Il passaggio completo al contributivo puro, ormai inevitabile per chi ha iniziato a lavorare dopo il 1996, rischia di generare assegni sotto la soglia dei 1.000 euro, senza possibilità di integrazione al minimo, che oggi è garantita solo a chi ha almeno una parte di pensione calcolata col sistema retributivo.

IL RISCHIO: TORNARE A LAVORARE ANCHE DOPO LA PENSIONE

Per molti pensionati del futuro – e sempre più anche del presente – l’importo dell’assegno non sarà sufficiente a coprire le spese di base. Di fronte a questa situazione, il ritorno al lavoro diventa un’opzione concreta, non per ambizione ma per necessità.

Il sistema lo consente: tranne che per alcuni regimi agevolati come Quota 103, pensione e redditi da lavoro sono cumulabili. Non solo: i nuovi contributi versati in caso di reimpiego permettono anche di ottenere un supplemento pensionistico. Ma il fatto stesso che un pensionato debba tornare al lavoro per vivere rappresenta una sconfitta per lo Stato sociale.

UNO SQUILIBRIO CHE MINACCIA ANCHE I GIOVANI

Il ritorno dei pensionati nel mercato del lavoro potrebbe avere effetti distorsivi, rallentando ulteriormente il ricambio generazionale e riducendo le opportunità per i lavoratori più giovani. Si rischia di creare un circolo vizioso: pensioni insufficienti, nuovi ingressi bloccati, precarietà crescente.

In questo scenario, la previdenza complementare rappresenterebbe una possibile ancora di salvezza. Tuttavia, solo un terzo dei lavoratori vi aderisce, e tra questi spesso mancano proprio le categorie più fragili, ovvero quelle che avrebbero più bisogno di integrare la pensione.

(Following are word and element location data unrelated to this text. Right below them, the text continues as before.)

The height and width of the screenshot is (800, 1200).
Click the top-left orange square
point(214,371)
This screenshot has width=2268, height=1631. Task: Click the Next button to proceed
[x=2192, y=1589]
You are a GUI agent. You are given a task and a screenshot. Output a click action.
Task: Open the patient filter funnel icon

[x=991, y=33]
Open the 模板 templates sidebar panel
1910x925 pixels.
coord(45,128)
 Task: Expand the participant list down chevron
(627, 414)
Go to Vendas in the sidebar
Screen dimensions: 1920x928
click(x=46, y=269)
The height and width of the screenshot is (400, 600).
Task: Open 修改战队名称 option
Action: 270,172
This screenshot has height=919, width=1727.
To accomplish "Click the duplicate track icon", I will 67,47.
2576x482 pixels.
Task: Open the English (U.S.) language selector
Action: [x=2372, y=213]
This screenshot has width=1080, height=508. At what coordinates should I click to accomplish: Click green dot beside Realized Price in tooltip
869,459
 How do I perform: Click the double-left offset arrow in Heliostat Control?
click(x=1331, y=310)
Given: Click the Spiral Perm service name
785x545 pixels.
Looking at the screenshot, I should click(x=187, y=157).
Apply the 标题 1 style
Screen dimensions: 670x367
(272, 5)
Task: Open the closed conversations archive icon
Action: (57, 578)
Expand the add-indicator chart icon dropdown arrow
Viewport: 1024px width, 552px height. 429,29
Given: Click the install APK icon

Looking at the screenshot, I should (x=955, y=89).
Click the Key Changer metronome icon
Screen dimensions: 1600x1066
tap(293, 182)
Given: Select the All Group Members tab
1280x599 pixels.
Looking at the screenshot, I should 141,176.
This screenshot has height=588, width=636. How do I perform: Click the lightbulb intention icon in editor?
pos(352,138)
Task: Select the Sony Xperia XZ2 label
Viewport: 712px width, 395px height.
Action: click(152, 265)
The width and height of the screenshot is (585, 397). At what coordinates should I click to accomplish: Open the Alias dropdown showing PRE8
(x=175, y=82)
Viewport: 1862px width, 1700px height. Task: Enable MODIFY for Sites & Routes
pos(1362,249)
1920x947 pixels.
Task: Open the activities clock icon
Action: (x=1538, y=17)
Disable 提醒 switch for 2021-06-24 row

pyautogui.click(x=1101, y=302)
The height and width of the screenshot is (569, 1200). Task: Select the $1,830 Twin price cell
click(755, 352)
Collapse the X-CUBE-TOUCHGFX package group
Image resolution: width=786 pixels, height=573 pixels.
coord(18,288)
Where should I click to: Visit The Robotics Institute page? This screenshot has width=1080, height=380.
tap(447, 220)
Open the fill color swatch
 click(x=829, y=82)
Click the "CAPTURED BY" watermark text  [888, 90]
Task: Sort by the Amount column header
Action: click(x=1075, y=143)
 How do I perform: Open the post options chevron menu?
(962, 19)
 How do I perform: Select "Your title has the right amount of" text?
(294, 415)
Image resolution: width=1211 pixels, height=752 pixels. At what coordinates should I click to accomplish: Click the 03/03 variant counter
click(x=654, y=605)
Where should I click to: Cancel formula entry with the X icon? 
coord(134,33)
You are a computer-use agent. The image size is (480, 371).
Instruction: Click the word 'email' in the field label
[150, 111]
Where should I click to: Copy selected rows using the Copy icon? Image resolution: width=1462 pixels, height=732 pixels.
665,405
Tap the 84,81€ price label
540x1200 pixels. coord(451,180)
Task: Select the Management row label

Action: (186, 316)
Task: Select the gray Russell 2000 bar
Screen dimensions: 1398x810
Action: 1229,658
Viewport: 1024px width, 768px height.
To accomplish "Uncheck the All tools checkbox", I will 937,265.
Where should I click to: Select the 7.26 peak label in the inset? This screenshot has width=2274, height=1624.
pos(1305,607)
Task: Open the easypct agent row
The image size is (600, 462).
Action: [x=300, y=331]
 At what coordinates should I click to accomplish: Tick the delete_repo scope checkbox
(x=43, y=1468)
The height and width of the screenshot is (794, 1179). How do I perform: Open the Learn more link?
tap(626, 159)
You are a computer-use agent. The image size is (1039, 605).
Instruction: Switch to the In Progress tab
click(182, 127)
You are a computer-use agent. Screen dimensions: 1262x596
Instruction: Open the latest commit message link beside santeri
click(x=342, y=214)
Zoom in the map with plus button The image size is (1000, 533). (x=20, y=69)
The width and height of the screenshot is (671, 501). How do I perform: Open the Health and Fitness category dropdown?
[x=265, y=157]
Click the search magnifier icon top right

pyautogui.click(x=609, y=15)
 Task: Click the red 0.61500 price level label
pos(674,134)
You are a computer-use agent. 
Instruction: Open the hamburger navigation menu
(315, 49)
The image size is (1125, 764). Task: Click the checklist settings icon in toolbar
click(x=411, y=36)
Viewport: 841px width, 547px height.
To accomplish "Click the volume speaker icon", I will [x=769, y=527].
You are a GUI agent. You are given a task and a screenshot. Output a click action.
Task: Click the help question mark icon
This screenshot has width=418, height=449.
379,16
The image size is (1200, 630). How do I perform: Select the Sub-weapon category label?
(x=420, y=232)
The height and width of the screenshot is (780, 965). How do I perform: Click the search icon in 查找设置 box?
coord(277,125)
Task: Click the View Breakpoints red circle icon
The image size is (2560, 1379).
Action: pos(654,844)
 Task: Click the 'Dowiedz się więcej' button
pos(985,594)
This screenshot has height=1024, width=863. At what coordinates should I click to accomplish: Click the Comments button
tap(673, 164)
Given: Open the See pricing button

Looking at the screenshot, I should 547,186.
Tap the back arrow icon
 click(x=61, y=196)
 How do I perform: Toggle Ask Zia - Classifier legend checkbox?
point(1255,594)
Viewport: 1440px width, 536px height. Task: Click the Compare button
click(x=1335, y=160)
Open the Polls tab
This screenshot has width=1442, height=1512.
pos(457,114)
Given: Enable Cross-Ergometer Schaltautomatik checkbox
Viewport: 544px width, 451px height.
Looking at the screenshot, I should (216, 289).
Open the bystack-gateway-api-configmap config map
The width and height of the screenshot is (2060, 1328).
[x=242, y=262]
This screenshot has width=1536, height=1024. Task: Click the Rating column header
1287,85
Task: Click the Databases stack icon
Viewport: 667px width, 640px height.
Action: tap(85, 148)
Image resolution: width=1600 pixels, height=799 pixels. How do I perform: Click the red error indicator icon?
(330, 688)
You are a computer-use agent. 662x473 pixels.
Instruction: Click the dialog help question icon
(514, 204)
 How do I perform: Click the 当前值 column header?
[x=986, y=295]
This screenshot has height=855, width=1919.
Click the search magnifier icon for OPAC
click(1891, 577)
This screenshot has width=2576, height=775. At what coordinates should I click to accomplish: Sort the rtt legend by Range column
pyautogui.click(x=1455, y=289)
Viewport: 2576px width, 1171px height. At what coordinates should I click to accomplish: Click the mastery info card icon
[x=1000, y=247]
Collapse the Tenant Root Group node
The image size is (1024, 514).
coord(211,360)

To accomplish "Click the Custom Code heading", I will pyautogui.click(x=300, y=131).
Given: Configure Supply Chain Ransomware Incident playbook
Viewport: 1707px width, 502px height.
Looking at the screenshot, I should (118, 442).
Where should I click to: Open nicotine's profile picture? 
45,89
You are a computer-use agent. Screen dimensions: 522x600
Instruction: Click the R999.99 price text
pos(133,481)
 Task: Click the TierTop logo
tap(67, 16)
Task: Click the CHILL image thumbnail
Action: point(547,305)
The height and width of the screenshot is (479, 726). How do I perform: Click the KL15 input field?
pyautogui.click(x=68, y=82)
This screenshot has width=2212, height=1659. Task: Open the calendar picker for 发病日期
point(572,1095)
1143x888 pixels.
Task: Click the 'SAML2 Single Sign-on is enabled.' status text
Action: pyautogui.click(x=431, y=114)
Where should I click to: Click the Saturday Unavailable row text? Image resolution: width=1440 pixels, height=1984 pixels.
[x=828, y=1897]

PROIEZIONI PREOCCUPANTI PER I PROSSIMI ANNI

Secondo l’ISTAT, entro il 2050 l’Italia avrà oltre 20 milioni di pensionati a fronte di appena 26 milioni di lavoratori attivi. Un rapporto insostenibile per un sistema a ripartizione come quello italiano, che poggia sulla contribuzione corrente.

Nel frattempo, mancano le risorse per riformare in modo strutturale il sistema. Nessun governo recente ha davvero affrontato la questione dell’adeguatezza degli assegni, preferendo agire – quando possibile – sull’età pensionabile.

L'ALLARME DELL'EUROPA

Anche la Commissione Europea ha lanciato un segnale chiaro: “Senza correttivi, il sistema contributivo rischia di produrre pensioni troppo basse per garantire una vecchiaia dignitosa”.

Eppure, come ricordava lo stesso Mario Draghi durante il suo mandato, dal contributivo non si torna indietro. L’unica opzione realistica è un rafforzamento delle tutele integrative e delle politiche attive per il lavoro, affinché la pensione resti una conquista, non una tappa temporanea da cui si è costretti a tornare indietro.